Brad DeLong is on a roll this week. He’s declared the Democratic primaries over. And now he has declared Milton Friedman dead.
He’s got a better chances for selling the second claim than the first, but actually, his full claim is stronger: not just that Friedman is dead but that the Age of Milton Friedman is now kaput at the age of 30, the victim of increasing irrelevance and general exhaustion.
Okay, I exaggerate. DeLong didn’t quite declare Friedmanism over, but he did write it obituary. Friedman, says DeLong:
adhered throughout his life to five basic principles: strongly anti-inflationary monetary policy; a government that understood that it was the people's agent and not a dispenser of favors and benefits; a government that kept its nose out of people's economic business; a government that kept its nose out of people's private lives; and an enthusiastic and optimistic belief in what free discussion and political democracy could do to convince people to adopt principles one through four.

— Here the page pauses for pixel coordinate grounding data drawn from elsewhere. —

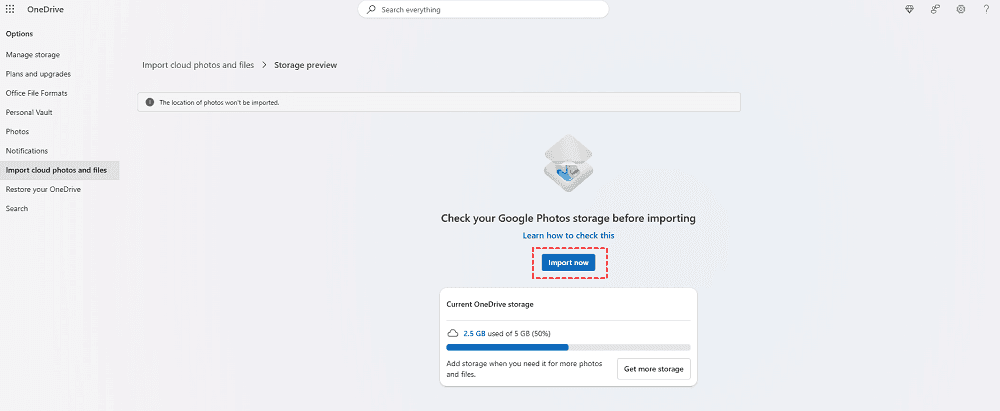Open the rewards icon in header
1000x411 pixels.
point(936,9)
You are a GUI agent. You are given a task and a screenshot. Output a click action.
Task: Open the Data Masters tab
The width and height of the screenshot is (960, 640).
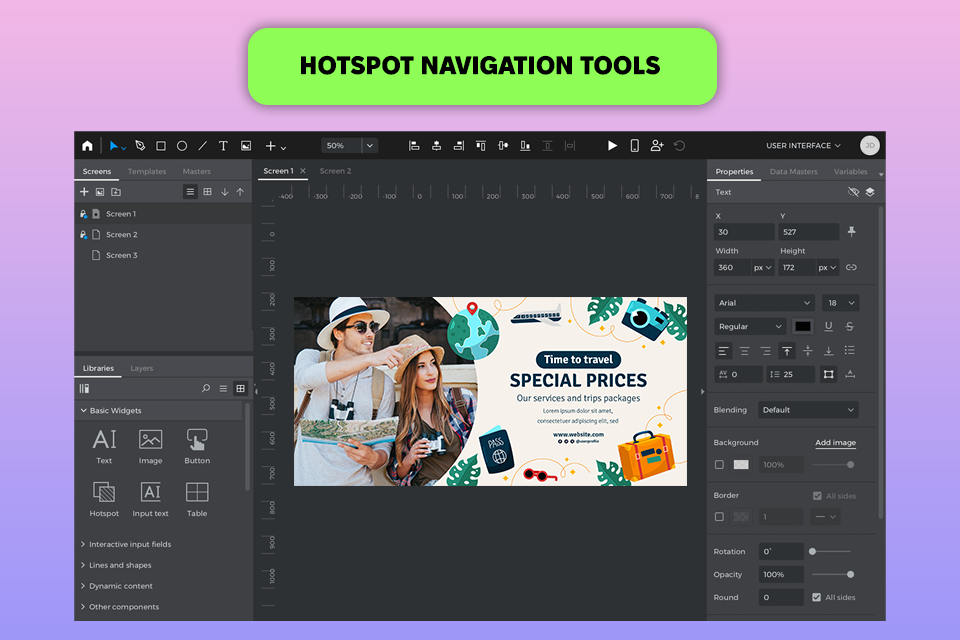coord(793,172)
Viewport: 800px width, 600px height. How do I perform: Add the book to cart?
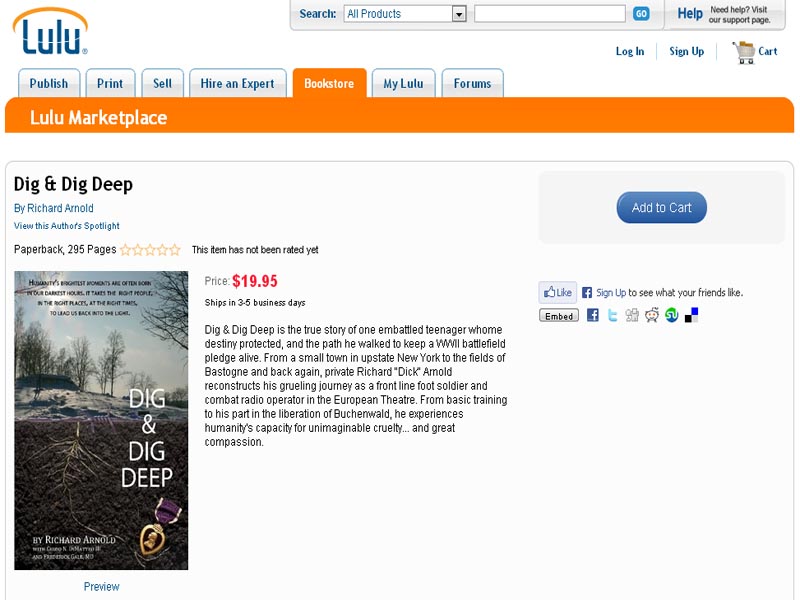pos(661,208)
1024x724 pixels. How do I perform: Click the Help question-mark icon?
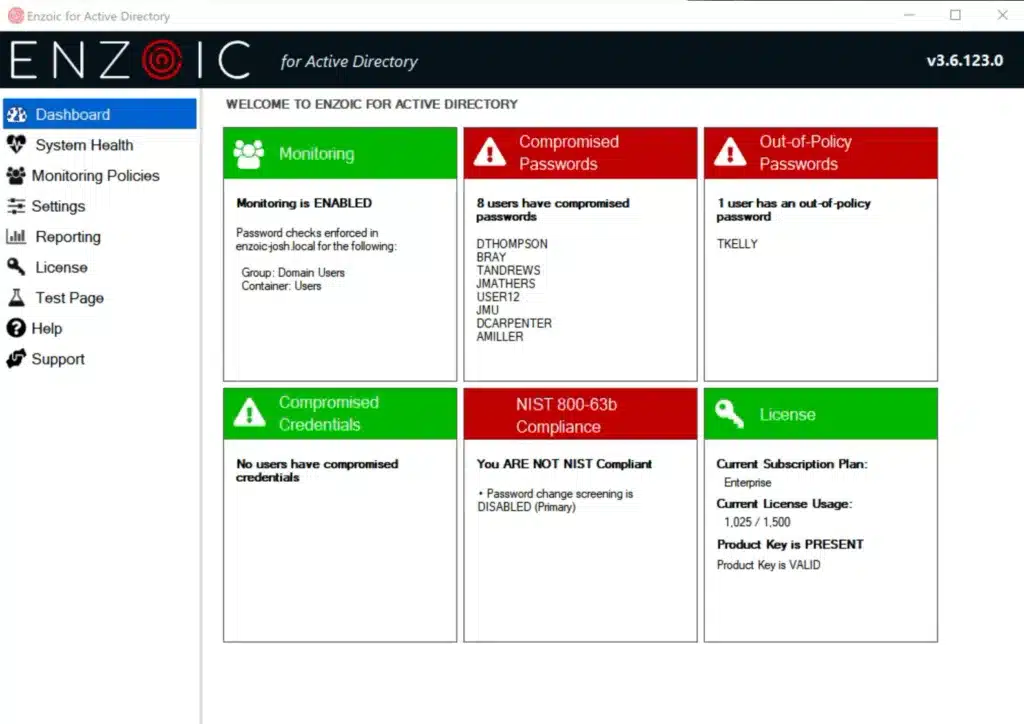[18, 328]
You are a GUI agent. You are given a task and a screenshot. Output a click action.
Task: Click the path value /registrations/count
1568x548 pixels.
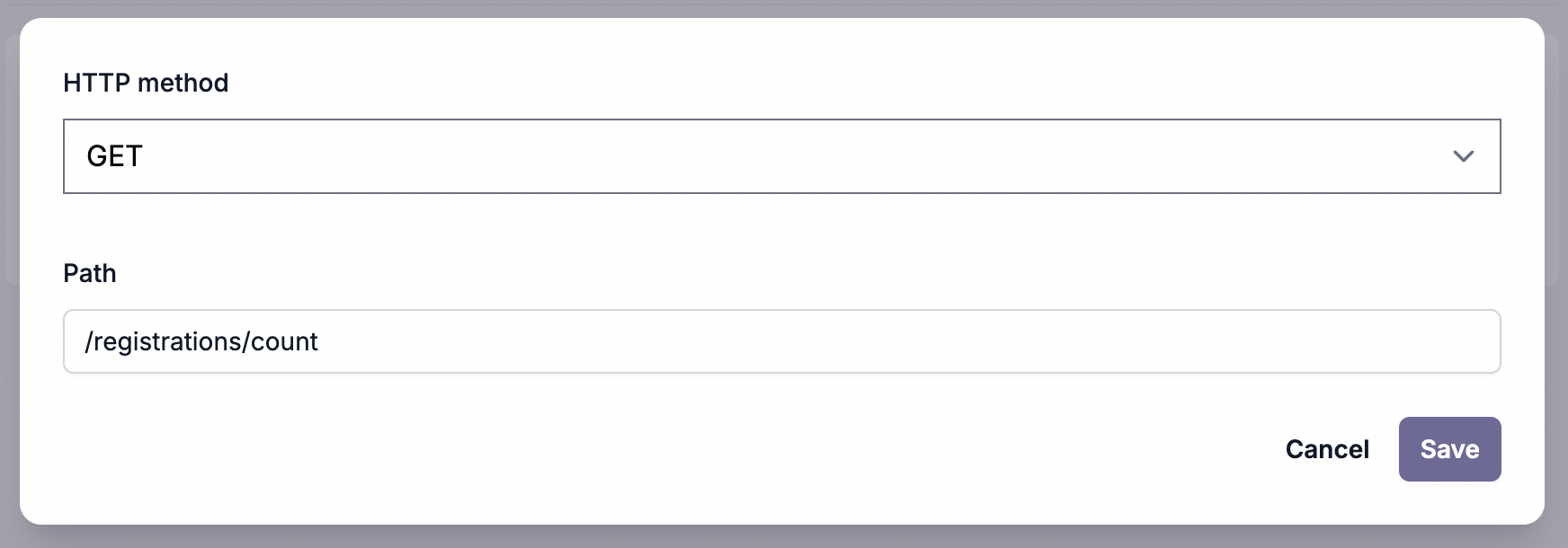(202, 341)
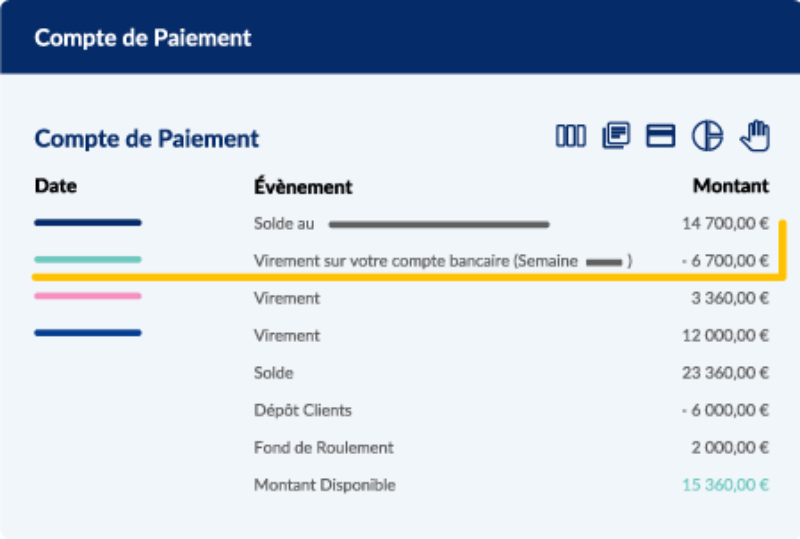The width and height of the screenshot is (800, 539).
Task: Select the 'Fond de Roulement' row
Action: pyautogui.click(x=323, y=447)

The fifth, I’d say, is not really a “principle” as it is a description of Friedman in action. Anyway—DeLong tips his hat to Friedmanism, particularly insofar as it got us out of the doldrums of the 70s. But:
Nevertheless, the distribution of economic welfare produced by the market economy does not fit anyone's conception of the just or the best. Rightly or wrongly, we have more confidence in the correctness and appropriateness of political decisions made by democratically elected representatives than of decisions implicitly made as the unanticipated consequences of market processes.

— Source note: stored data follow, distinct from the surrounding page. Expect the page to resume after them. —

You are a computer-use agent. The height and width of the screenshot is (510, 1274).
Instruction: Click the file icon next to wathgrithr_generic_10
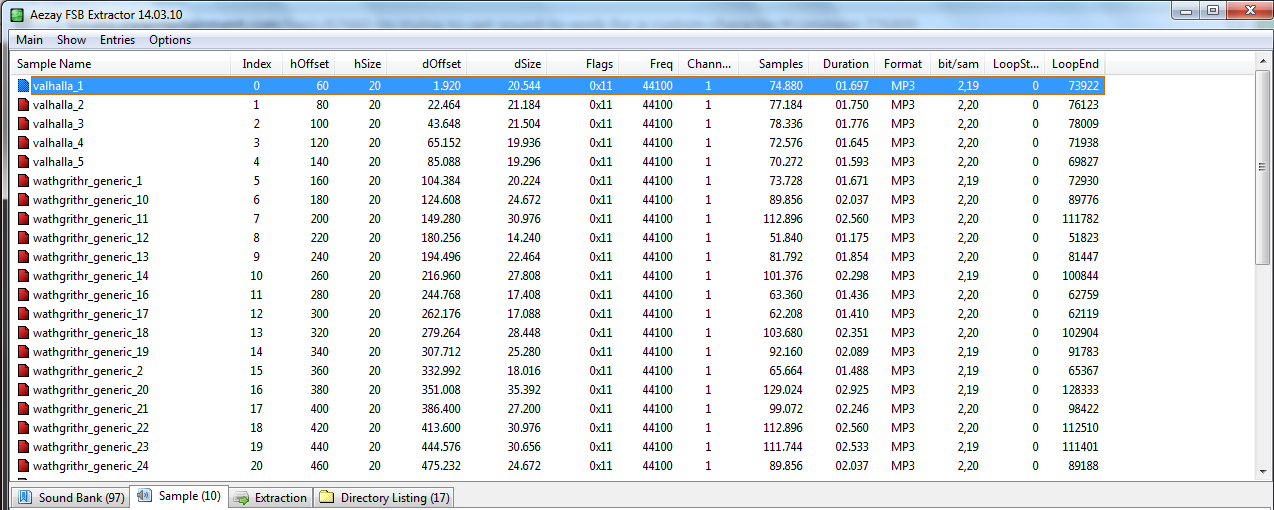[24, 200]
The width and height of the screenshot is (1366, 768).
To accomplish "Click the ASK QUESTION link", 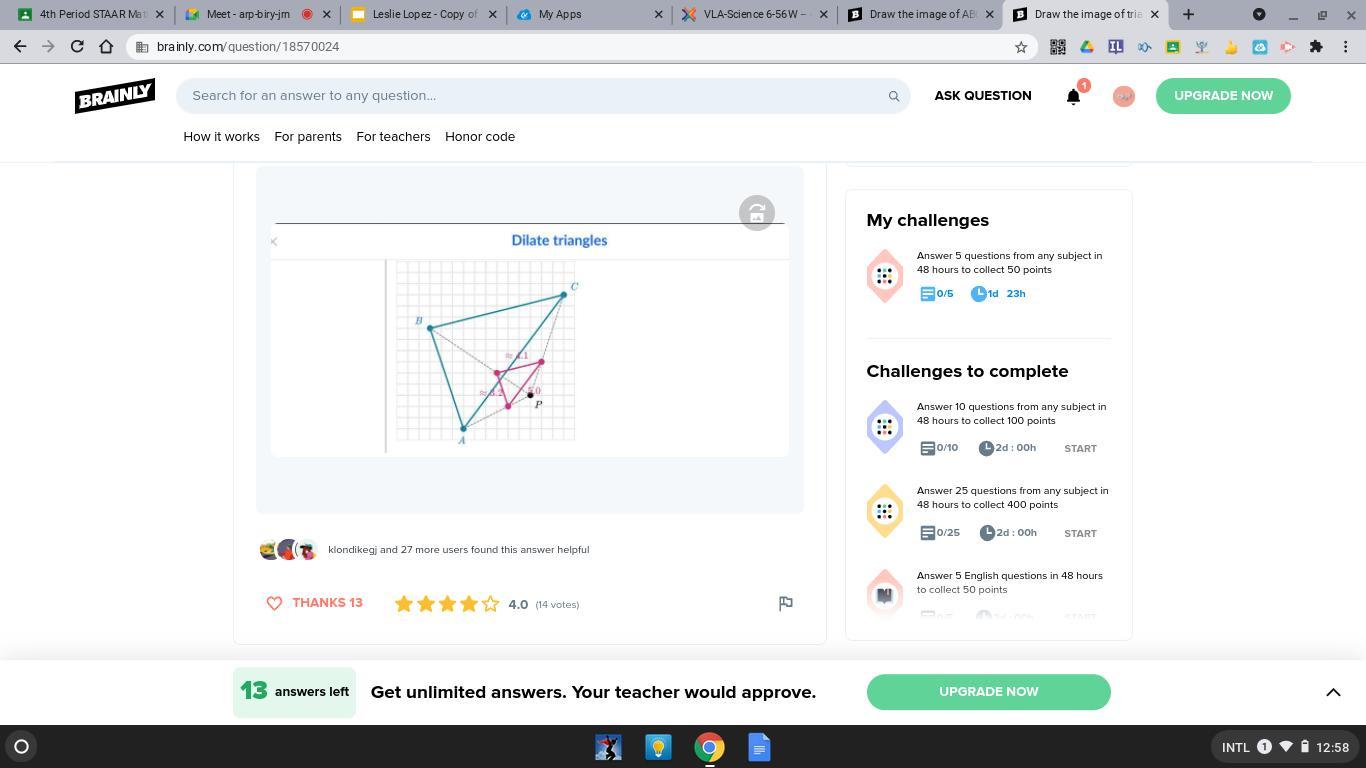I will tap(983, 96).
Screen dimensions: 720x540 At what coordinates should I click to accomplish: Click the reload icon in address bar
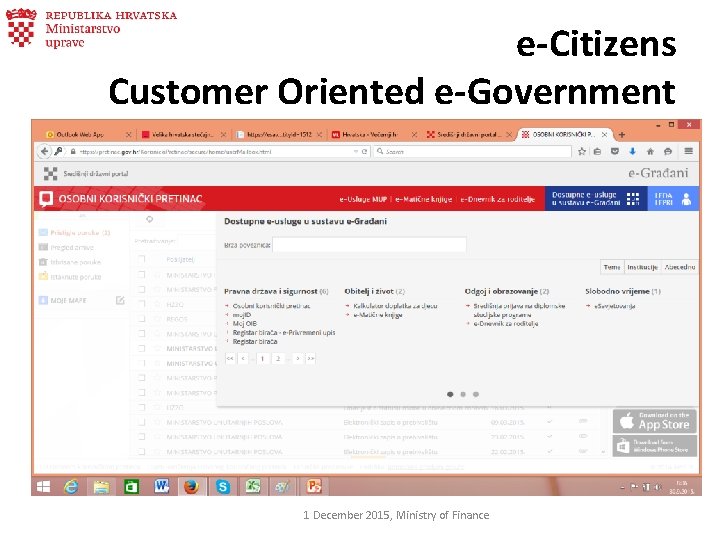pyautogui.click(x=365, y=151)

We also believe that government should play a powerful role in managing the market to avoid large depressions, redistributing income to produce higher social welfare, and preventing pointless industrial structuring produced by the fads and fashions that sweep the minds of financiers.
DeLong says he builds on the idea “that market economies and free and democratic societies are built on a very old foundation of human sociability, communication and interdependence.” This declaration is not, I think, merely an empty vacuity. This capacity for cooperation, contingent and limited though it may be, is one of the extraordinary facts of the human condition. It is a feature which, as the Victorians would have said, distinguishes us from the lower animals. It’s the kind of characteristic which economic modeling, at least through the Age of Friedman, has kept pretty much at bay.

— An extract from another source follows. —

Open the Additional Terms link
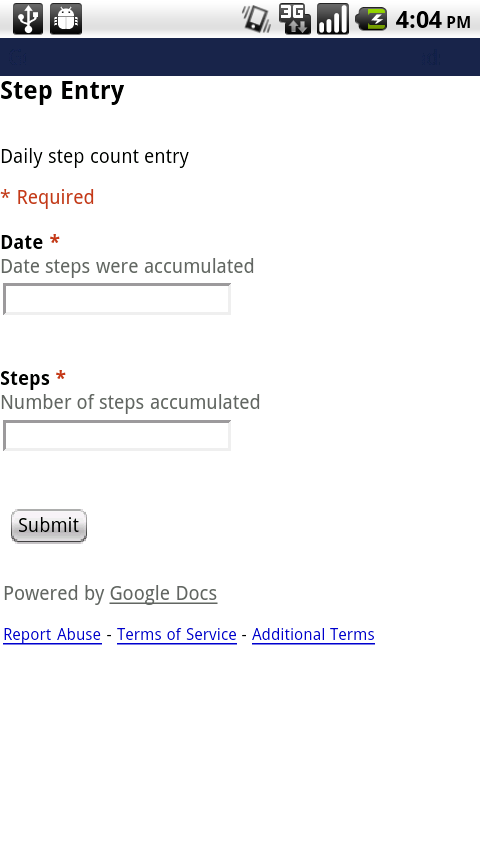 313,635
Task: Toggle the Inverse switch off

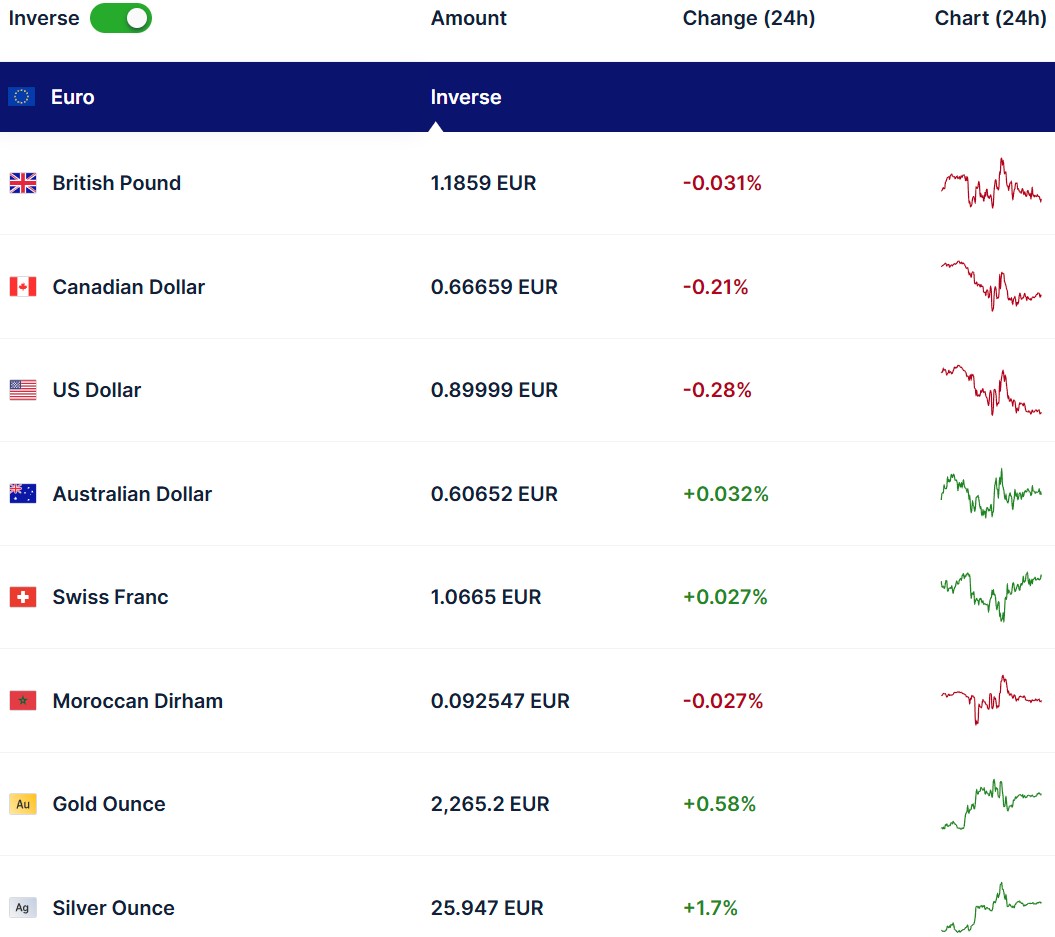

DeLong builds his riff on a remark from Dani Rodrik, the development economist. The choice is worth noting, I think, because the development economists have gone further than virtually anyone else in trying to figure out what actually works in society. They know better than almost anybody that a “market” is a cultural artifact the creation of human actors, one that that exhibit a thousand different faces, only some of which let the human spirit soar.
Fn.: I’ve always been a little pushed by the idea that “Friedman” is somehow central to the age of Friedman. Granted that he’s an important economist, but there are a fair number of those. His real mastery is publicity. Others (von Mises, Hayek, I’d say particularly Frank Knight) deserve a lot of credit for what is Friedmanesque about Friedmanism. Friedman may be just one more illustration of the insight credited to his friend and colleague, George Stigler—that the guy who credits for an idea is not the first man to think of it, but the last.
Update: Well, can't please 'em a (link):
Oh my! Is this confused mix of platitudes, generalizations, half-truths, old wives’ tales and gool ol’ collectivism supposed to replace Friedman’s vision for a society of free associating (legal) peers, on the basis of the impersonal justice of property rights? Dream on.